Indang adalah roh yang oleh para ronggeng dan masyarakat setempat diyakini mampu merasuk ke dalam diri seseorang yang ‘meminta’ atau mendapatkan ‘anugerah’. Kastinem adalah nama seorang ronggeng yang entah hidup pada tahun berapa dan rohnya tinggal di sekitar Desa Gerduren Kecamatan Purwojati, Kabupaten Banyumas, Jawa Tengah. Sehingga perpaduan Indang Kastinem menjadi daya dukung spiritual bagi para ronggeng di desa tersebut.
“Waktu saya kecil, saya tinggal di pinggir desa dekat hutan. Saya sering mendengar suara tetabuhan lesung di Bukit Garut. Tetapi kalau didekati ya, tidak ada orangnya,” tutur Tasem.

Desa Gerduren dilingkupi bukit pada sisi utara, timur dan barat. Sisi selatan dipisahkan oleh Sungai Tajum, dekat dengan jalan raya Purwokerto-Bandung. Di salah satu titik ruas jalan Purwokerto-Bandung itulah budayawan Ahmad Tohari tingal yang dari tangannya lahir novel trilogi Ronggeng Dukuh Paruk dan diterjemahkan lebih dari lima bahasa. Tempat tinggal Ahmad Tohari hanya terpisahkan oleh Sungai Tajum dengan Desa Gerduren, sebuah desa yang menyimpan dinamika kehidupan Ronggeng tua di wilayah Kabupaten Banyumas.

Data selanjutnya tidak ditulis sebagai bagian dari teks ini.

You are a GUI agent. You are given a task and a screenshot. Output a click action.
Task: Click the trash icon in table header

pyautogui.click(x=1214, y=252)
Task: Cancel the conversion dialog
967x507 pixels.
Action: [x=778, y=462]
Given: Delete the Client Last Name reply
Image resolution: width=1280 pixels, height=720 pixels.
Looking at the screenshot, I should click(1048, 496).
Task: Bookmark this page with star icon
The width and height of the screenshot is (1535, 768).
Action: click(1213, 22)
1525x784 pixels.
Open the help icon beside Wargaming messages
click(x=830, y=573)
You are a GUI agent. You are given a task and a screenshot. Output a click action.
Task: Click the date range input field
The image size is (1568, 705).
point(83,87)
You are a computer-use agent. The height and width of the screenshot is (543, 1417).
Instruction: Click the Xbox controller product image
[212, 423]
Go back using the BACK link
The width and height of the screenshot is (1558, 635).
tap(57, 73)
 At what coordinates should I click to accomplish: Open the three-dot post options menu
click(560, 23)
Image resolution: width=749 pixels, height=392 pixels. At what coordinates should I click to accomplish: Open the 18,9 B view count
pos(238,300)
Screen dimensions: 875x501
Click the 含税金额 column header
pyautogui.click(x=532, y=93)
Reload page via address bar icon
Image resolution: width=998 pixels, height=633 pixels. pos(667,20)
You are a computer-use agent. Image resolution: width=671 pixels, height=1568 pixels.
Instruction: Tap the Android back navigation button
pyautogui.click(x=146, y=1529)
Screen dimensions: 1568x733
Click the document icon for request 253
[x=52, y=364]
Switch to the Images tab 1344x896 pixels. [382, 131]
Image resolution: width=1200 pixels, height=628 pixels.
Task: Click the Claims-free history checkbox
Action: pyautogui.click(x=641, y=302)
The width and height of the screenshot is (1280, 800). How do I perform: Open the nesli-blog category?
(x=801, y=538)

“Samben Kemis ngadeg. Meja itu tingginya sedada saya,” papar Tasem. Ia bertutur mengenai masa kecilnya ketika mulai berkenalan dengan dunia ronggeng. Kala itu dirinya sedikit lebih tinggi dari meja 80 centimeter. Usianya sekitar 8 tahun. Setiap Kamis malam, tatkala kelompok ronggeng di desanya latihan, ia ikut serta ditengah-tengah mereka. Sekedar membantu persiapan atau bersih-bersih selepas latihan. Sebagai seniman, Tasem ditempa oleh alam desa dan lingkungan sosialnya.
Inisiasi itu dimulai ketika teman dan orang-orang dewasa menilai suara Tasem bagus. Ia bias menirukan lagu-lagu seorang ronggeng. Seorang ronggeng tua lantas datang dari belakang sambil memegang kusan, alat menanak nasi berupa anyaman bambu berbentuk kerucut. “Krep, krep, krep, ping telu,” kata sang ronggeng tua seraya menangkupkan kusan ke kepala Tasem. Tiga kali kusan itu ditangkupkan ke kepala gadis kecil Tasem. “Itu biar tidak malu,” katanya.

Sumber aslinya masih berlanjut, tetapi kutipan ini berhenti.